I knew the children were going to feel uncomfortable, mostly because I remember how I felt in health class. My health class consisted of separating the boys and girls into different rooms and we watched a short video on periods and breast development and that was it. The video turned off and there were no questions or discussion. This is my memory of it. There’s a good chance I blocked most of that experience out of memory. These kids would be getting much more information. For starters, they would be sitting together with all their classmates in one room. I also planned a number of interacting activities and a question and answer section. I wasn’t going to send these students into the world of puberty wide eyed and confused as I had been.
In part of my curriculum I make a distinction between our private parts not being secret parts. I asked the students to list all the parts of the body we consider private. What happened during this stage of the presentation was wide spread giggling and saying, “NO! We can’t do that!” Then one brave soul shouted them out. I asked them why they couldn’t say them. So, I pointed to different parts of my body and asked them to name them: “Nose,” “Elbow,” “Knee,” “Ear.” So, I said, “You named those body parts just fine. Penis, testicles, breasts, vagina, vulva…these are also a part of your body. We shouldn’t be afraid of naming them.” There it is. When I went to health class it was in the late 80’s and early 90’s. It is now 2018 and we are still afraid to talk about our bodies. I believe our goal for this country is to get to a point where we don’t dread health class but find it to be a natural occurrence.
When I talk about how private parts shouldn’t be secret parts, I mean that we shouldn’t quiet our voice when we speak about them. I also mean that if anything feels weird about them, like they itch, feel unusual, or have a different odor then we are used to, we should be able to talk to our doctor or parent about that. It also means that if anyone tells you to keep your private parts a secret for them to touch, then that is not okay. We have created an environment of secrecy around our private parts, our bodies, and our desires or lack of desires that when we enter a room where that topic will be discussed we walk in covered in full armor. Our shoulders are touching our ears, our arms are crossed, and our stomach is wound into multiple knots. On the flipside, as we have created an air of secrecy we simultaneously have also exploited our private parts in such immense ways that it is hard to process where the line of standards lie.
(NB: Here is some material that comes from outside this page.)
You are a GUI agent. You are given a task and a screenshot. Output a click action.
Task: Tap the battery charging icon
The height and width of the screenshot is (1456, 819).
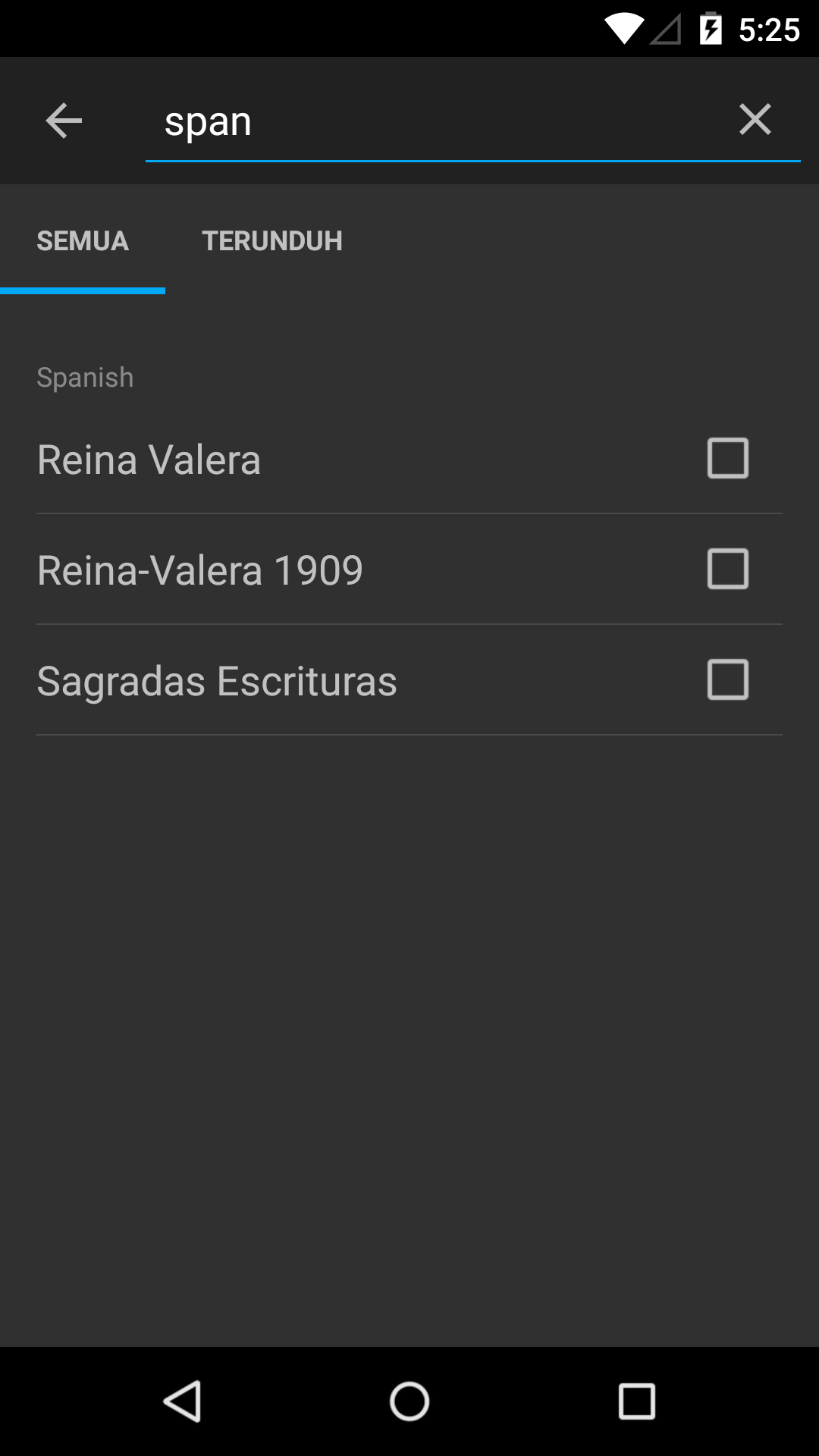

I will admit that I have a hard time understanding how we can objectify the body and overly sexualize it for all eyes to see, but yet can’t say the words: penis, vagina, vulva, anus, testicles, or breasts without feeling weird or slightly offended. Do you see how that doesn’t compute? When we make things secretive like our genitals by starting off giving them names such as woo woo, diamond, wee wee, or down there, then we are making them weird. We are saying that one of the most sensitive, important, necessary, and pleasurable parts of our body is strange and peculiar. This is the beginning of shame. The message is that this is part of my body I should not know, understand, or be able to discuss with others. This could be a correlation why we also have a hard time understanding consent. When we can’t even say the proper names for our body parts, then how do we find the language to protect or guard them? We all have bodies and they are our vehicles of understanding this world and each other. In order to better understand the world and each other then we need to talk about them. It is not shameful, it is natural.
When I teach any class, regardless of age, everyone enters scared. Actually adults look like they are entering their health class all over again. When the class or session is over, shoulders come down, arms are no longer crossed, and I always have a line of people waiting to talk more with me. We need it. We need to know, understand, and talk about our bodies. It’s okay. It really is. So say out loud today the words: penis, testicles, breasts, anus, vagina, vulva, and let’s not forget her, clitoris. Their our bodies, don’t be ashamed of them or keep them a secret.